Your Guide To Good-Enough Compliance
Noncompliance is a fact of life as the list of security and privacy regulations grows. The key is knowing how to comply just enough so that you don't waste your time or bankrupt your company.
But there is, thankfully, an emerging consensus on how to comply in ways that make business sense.
Sox Simplified
Sarbanes-Oxley, which became law in 2004, remains something of a mystery. “Sox is tough; it’s hard,” says Rich Mogull, a Sox analyst at Gartner. “When we look at what companies are doing, there are shifting standards, and auditors enforce the standards differently.”

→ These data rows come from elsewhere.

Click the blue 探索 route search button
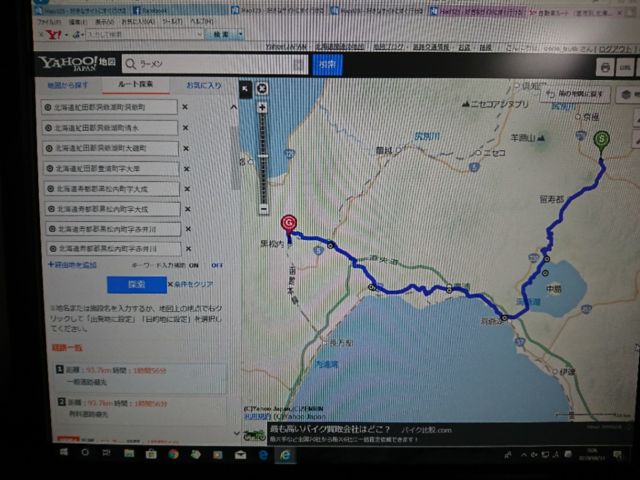 coord(135,284)
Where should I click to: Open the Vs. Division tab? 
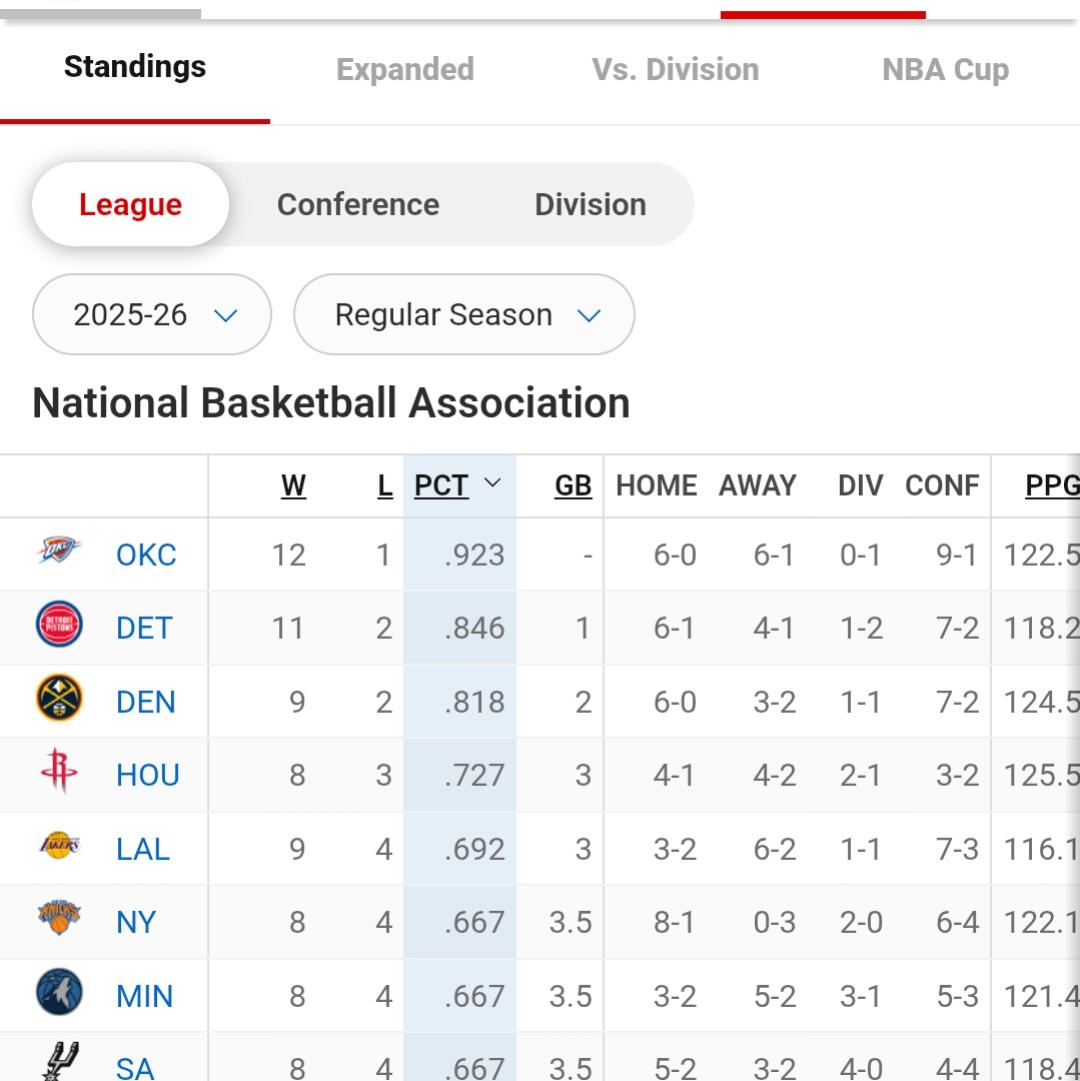[675, 70]
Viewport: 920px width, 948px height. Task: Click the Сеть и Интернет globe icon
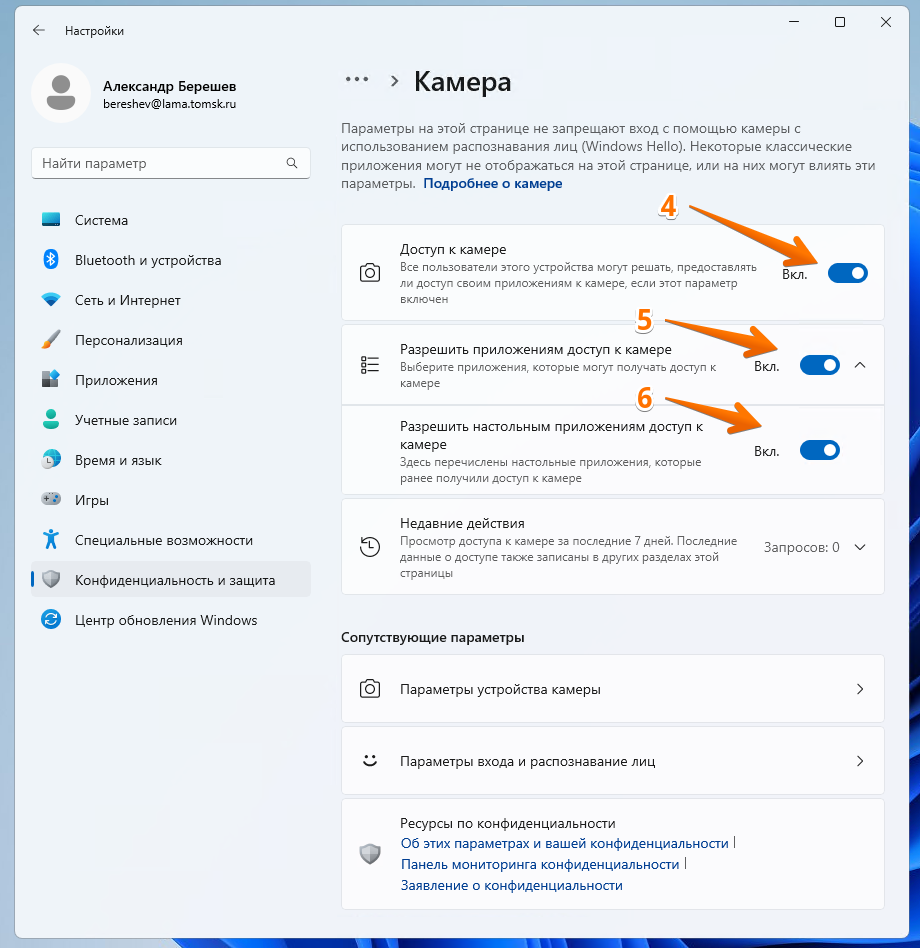[x=51, y=300]
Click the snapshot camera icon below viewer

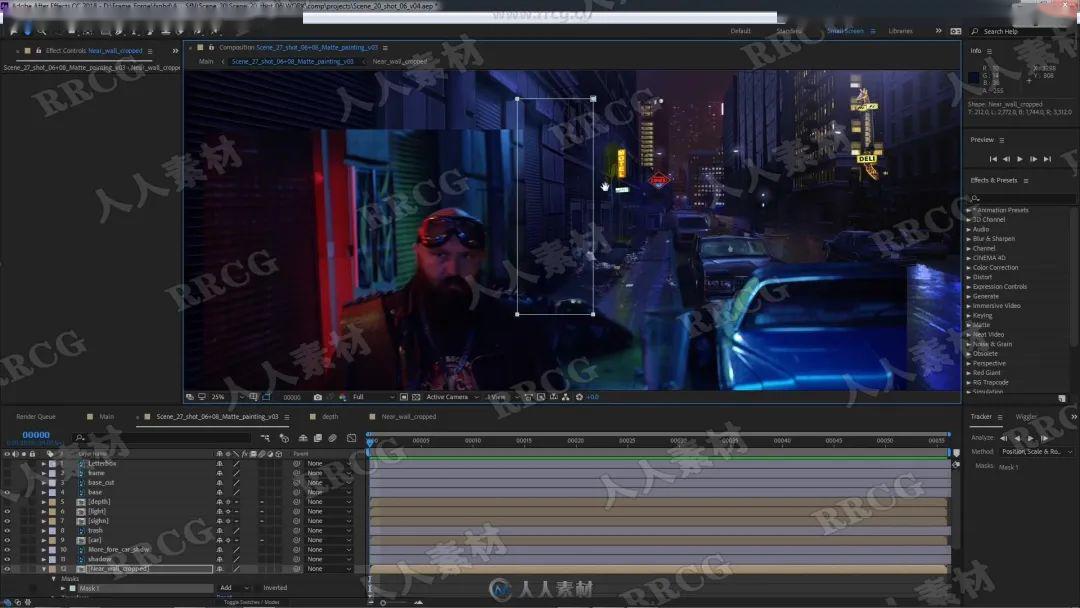(x=318, y=397)
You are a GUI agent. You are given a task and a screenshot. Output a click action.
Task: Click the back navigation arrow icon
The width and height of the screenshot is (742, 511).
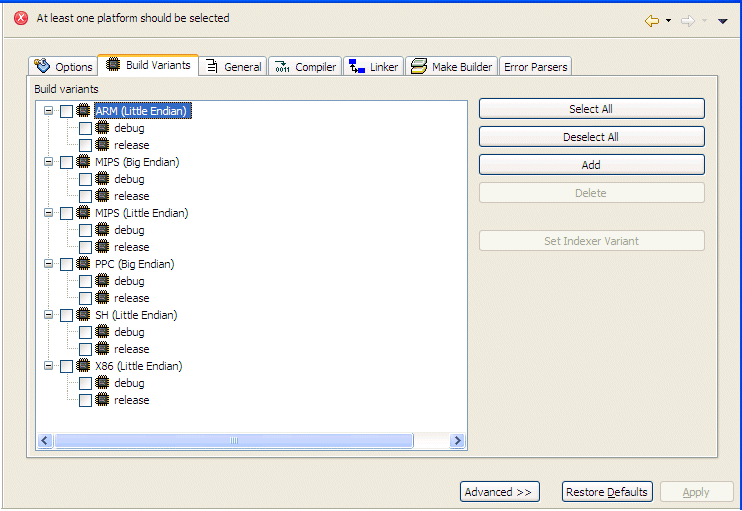pos(652,20)
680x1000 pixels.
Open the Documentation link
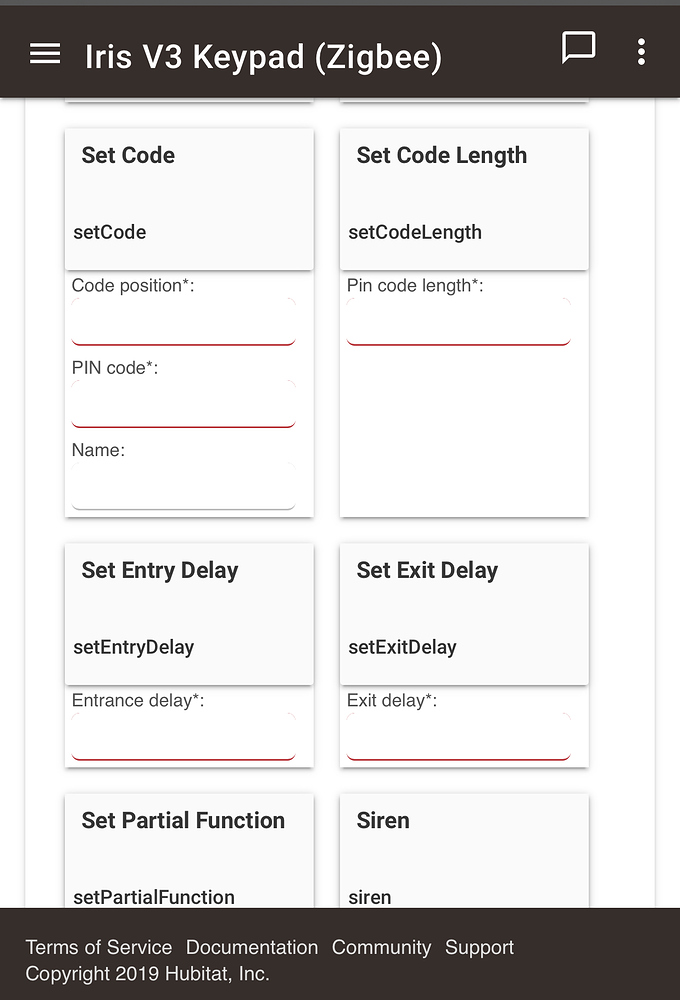click(x=252, y=947)
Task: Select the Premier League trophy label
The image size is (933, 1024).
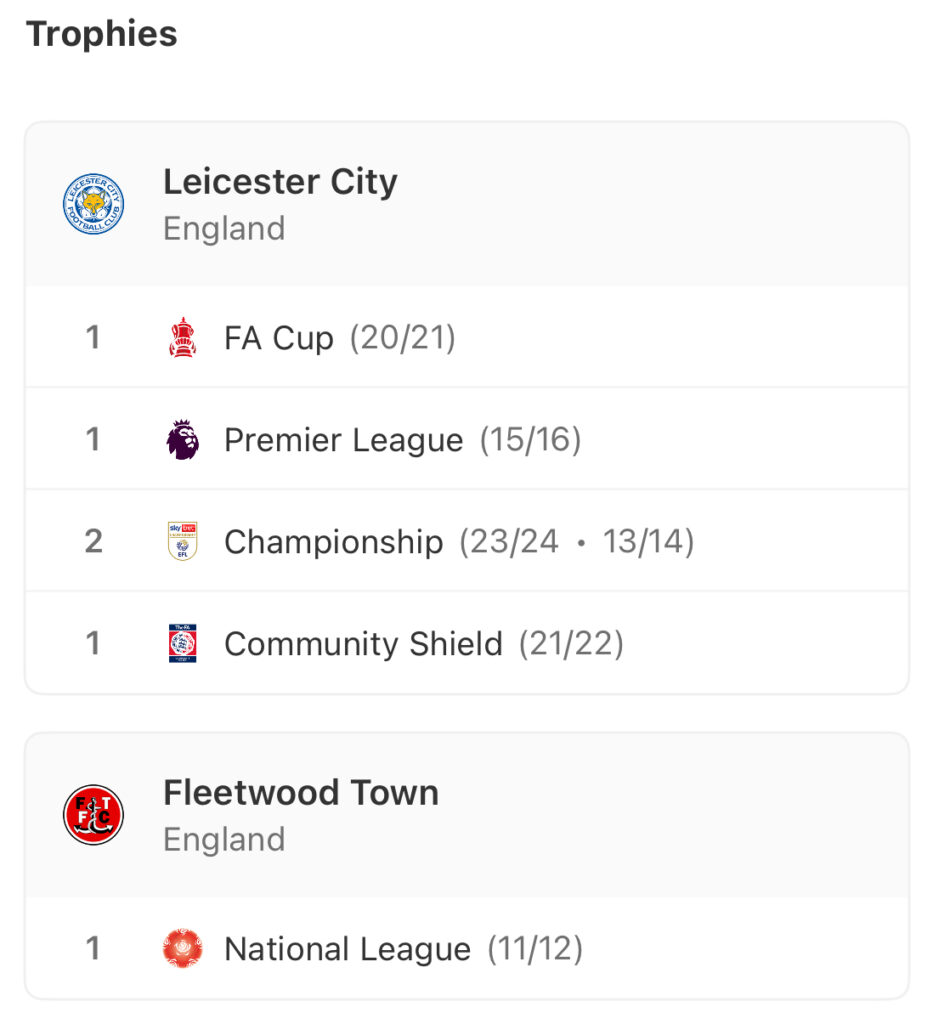Action: (x=343, y=440)
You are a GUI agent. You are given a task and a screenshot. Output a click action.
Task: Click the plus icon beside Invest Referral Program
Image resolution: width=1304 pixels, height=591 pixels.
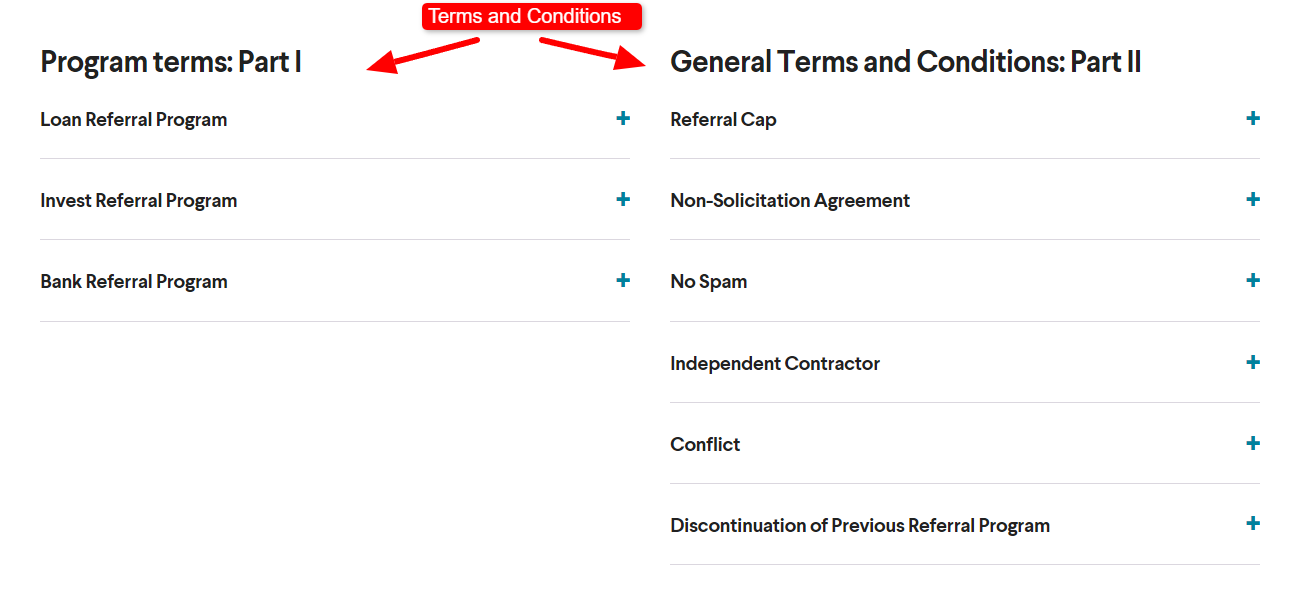coord(623,200)
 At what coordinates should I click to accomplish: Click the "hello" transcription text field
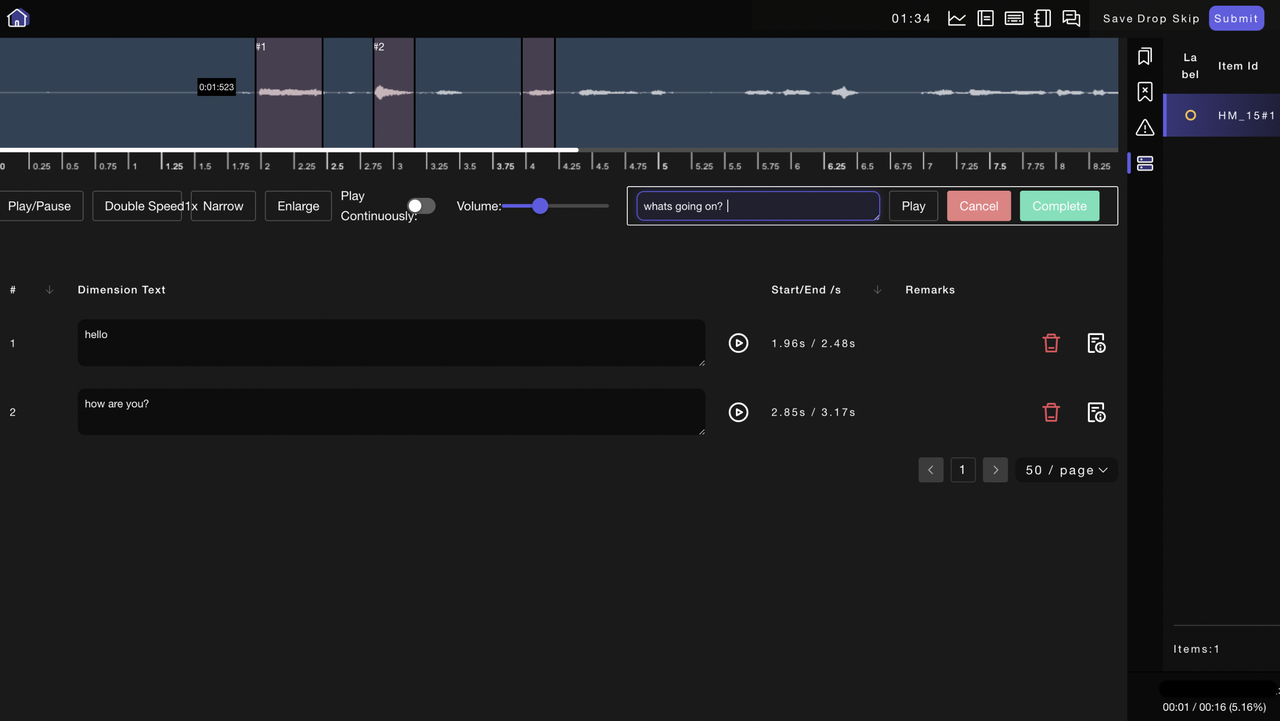(x=391, y=343)
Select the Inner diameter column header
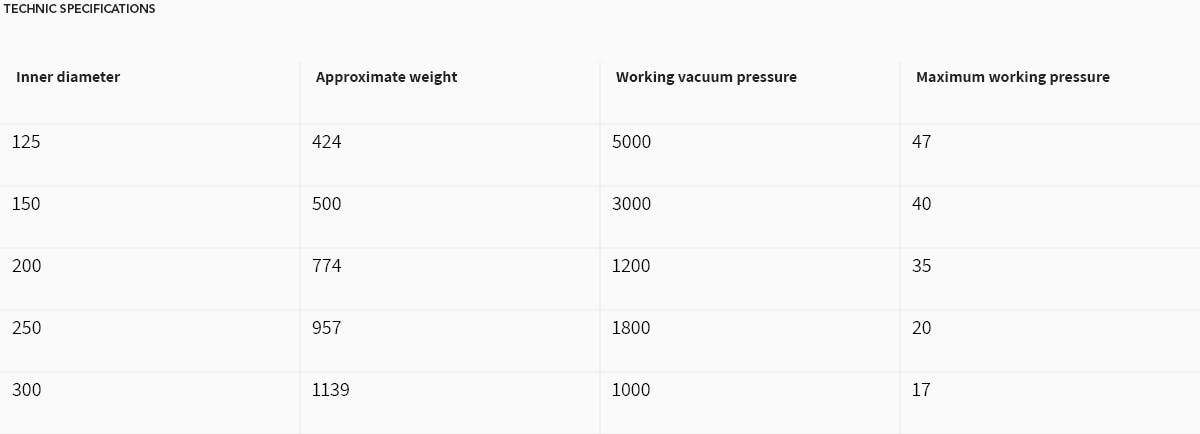 pyautogui.click(x=68, y=77)
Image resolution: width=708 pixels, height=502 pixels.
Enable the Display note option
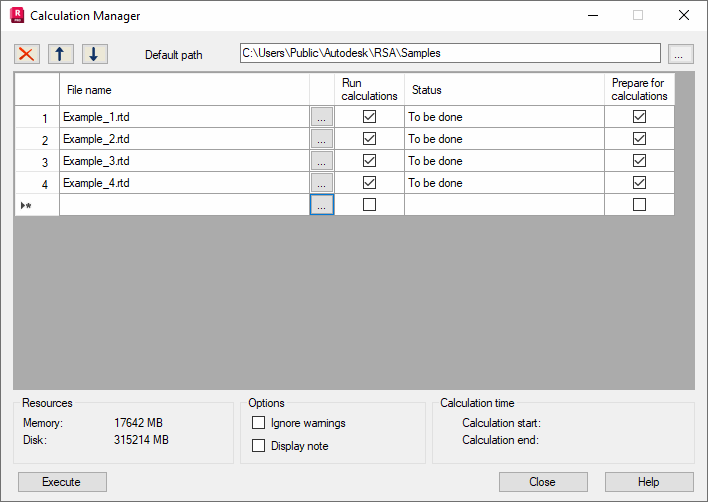click(258, 446)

What it means to be Sox compliant can be a moving target. Many confused CIOs have turned to standard to-do checklists supplied by Sox auditors or consultants. But that strategy, Spaltro argues, frequently leads to no compliance at all. “When they begin to implement [the checklist], they quickly find out how much more it costs than they thought,” he says. “Soon, they can’t keep up with the demands of completing all the items and they give up.”
Spaltro recommends CIOs and security executives sit down with outside auditors, their corporate legal staff and executives from human resources to figure out what Sox compliance means—not what it means in the abstract but what it means to their company specifically. For example, a bank’s risk of not following a strict interpretation of Sox compliance may be higher than, say, an entertainment company like Sony. A bank must build a higher level of trust with its customers because it manages their money. Risks at other companies may be lower, which means compliance may require lower (and less expensive) levels of controls. “I sincerely believe that if we left it all up to the auditors to tell us what works, we wouldn’t have a business at the end of the day,” Spaltro says.
Most compliance experts agree that CIOs should at least be able to show that they have made a good faith effort to comply with the law. For example, the Sox requirement to control access to sensitive information includes deploying ID management, requiring companies to monitor log files. But how do you know if you have met the standard for monitoring, and what is the standard?
For Sergio Pedro, a managing director in PricewaterhouseCoopers’ advisory services practice, monitoring doesn’t mean spending thousands on technology. Rather, he says the process is very similar to the one your CPA may ask you to follow when tracking the days you spend in an office in one state and the days you are in an office in another state: Just write it down. The person designated to monitor the log files should mark on a printed copy of the files any concerns, initial the file and file it. “Sox deficiencies basically involve not being able to produce evidence that you’ve done your job,” Pedro says. “You just have to prove that you checked the process.”